BEGIN Input

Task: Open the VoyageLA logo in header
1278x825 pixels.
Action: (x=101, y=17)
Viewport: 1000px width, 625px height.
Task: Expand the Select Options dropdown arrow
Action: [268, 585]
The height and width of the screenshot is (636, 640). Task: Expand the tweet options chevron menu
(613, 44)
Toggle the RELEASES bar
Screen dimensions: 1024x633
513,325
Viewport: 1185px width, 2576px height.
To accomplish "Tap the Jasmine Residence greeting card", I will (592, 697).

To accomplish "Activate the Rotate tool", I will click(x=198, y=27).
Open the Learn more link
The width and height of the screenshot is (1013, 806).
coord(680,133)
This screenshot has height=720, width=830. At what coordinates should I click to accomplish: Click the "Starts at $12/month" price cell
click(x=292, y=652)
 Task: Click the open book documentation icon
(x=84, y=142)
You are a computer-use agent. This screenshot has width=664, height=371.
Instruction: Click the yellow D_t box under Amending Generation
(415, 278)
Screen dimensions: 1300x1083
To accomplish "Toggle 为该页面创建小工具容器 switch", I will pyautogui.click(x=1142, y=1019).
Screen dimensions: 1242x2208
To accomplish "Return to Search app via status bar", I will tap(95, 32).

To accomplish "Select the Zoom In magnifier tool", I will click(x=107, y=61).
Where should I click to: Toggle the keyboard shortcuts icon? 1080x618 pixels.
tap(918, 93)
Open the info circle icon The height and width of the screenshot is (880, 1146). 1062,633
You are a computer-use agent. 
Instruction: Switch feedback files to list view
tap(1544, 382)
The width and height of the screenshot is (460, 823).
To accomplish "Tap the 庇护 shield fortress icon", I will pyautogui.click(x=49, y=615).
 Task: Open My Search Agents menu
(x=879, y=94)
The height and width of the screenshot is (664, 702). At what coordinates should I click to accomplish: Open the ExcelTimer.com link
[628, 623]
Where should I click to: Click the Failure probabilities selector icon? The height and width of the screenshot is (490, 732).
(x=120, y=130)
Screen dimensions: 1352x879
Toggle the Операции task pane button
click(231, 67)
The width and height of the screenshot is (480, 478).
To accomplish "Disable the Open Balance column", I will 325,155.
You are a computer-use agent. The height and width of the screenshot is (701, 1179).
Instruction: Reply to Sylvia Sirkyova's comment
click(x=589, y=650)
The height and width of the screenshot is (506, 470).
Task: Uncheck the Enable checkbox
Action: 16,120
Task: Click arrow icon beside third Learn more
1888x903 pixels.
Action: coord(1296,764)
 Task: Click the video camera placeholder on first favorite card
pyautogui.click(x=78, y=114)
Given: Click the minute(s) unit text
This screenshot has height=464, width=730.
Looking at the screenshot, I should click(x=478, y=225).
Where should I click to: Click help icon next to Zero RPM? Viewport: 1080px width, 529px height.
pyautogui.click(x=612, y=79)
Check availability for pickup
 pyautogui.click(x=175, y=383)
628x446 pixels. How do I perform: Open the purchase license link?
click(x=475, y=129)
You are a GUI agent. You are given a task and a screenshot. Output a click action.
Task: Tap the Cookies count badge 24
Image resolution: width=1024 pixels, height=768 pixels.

END Input

Every entry above should be retyped exactly as shown.

Task: Open the VoyageLA logo in header
1278x825 pixels.
Action: (x=101, y=17)
Viewport: 1000px width, 625px height.
Task: Expand the Select Options dropdown arrow
Action: [268, 585]
The height and width of the screenshot is (636, 640). Task: Expand the tweet options chevron menu
(613, 44)
Toggle the RELEASES bar
Screen dimensions: 1024x633
513,325
Viewport: 1185px width, 2576px height.
To accomplish "Tap the Jasmine Residence greeting card", I will (592, 697).

To accomplish "Activate the Rotate tool", I will click(x=198, y=27).
Open the Learn more link
The width and height of the screenshot is (1013, 806).
coord(680,133)
This screenshot has height=720, width=830. At what coordinates should I click to accomplish: Click the "Starts at $12/month" price cell
click(x=292, y=652)
 Task: Click the open book documentation icon
(x=84, y=142)
You are a computer-use agent. This screenshot has width=664, height=371.
Instruction: Click the yellow D_t box under Amending Generation
(415, 278)
Screen dimensions: 1300x1083
To accomplish "Toggle 为该页面创建小工具容器 switch", I will pyautogui.click(x=1142, y=1019).
Screen dimensions: 1242x2208
To accomplish "Return to Search app via status bar", I will tap(95, 32).

To accomplish "Select the Zoom In magnifier tool", I will click(x=107, y=61).
Where should I click to: Toggle the keyboard shortcuts icon? 1080x618 pixels.
tap(918, 93)
Open the info circle icon The height and width of the screenshot is (880, 1146). 1062,633
You are a computer-use agent. 
Instruction: Switch feedback files to list view
tap(1544, 382)
The width and height of the screenshot is (460, 823).
To accomplish "Tap the 庇护 shield fortress icon", I will pyautogui.click(x=49, y=615).
 Task: Open My Search Agents menu
(x=879, y=94)
The height and width of the screenshot is (664, 702). At what coordinates should I click to accomplish: Open the ExcelTimer.com link
[628, 623]
Where should I click to: Click the Failure probabilities selector icon? The height and width of the screenshot is (490, 732).
(x=120, y=130)
Screen dimensions: 1352x879
Toggle the Операции task pane button
click(231, 67)
The width and height of the screenshot is (480, 478).
To accomplish "Disable the Open Balance column", I will 325,155.
You are a computer-use agent. The height and width of the screenshot is (701, 1179).
Instruction: Reply to Sylvia Sirkyova's comment
click(x=589, y=650)
The height and width of the screenshot is (506, 470).
Task: Uncheck the Enable checkbox
Action: 16,120
Task: Click arrow icon beside third Learn more
1888x903 pixels.
Action: coord(1296,764)
 Task: Click the video camera placeholder on first favorite card
pyautogui.click(x=78, y=114)
Given: Click the minute(s) unit text
This screenshot has height=464, width=730.
Looking at the screenshot, I should click(x=478, y=225).
Where should I click to: Click help icon next to Zero RPM? Viewport: 1080px width, 529px height.
pyautogui.click(x=612, y=79)
Check availability for pickup
 pyautogui.click(x=175, y=383)
628x446 pixels. How do I perform: Open the purchase license link?
click(x=475, y=129)
You are a GUI agent. You are given a task and a screenshot. Output a click action.
Task: Tap the Cookies count badge 24
Image resolution: width=1024 pixels, height=768 pixels.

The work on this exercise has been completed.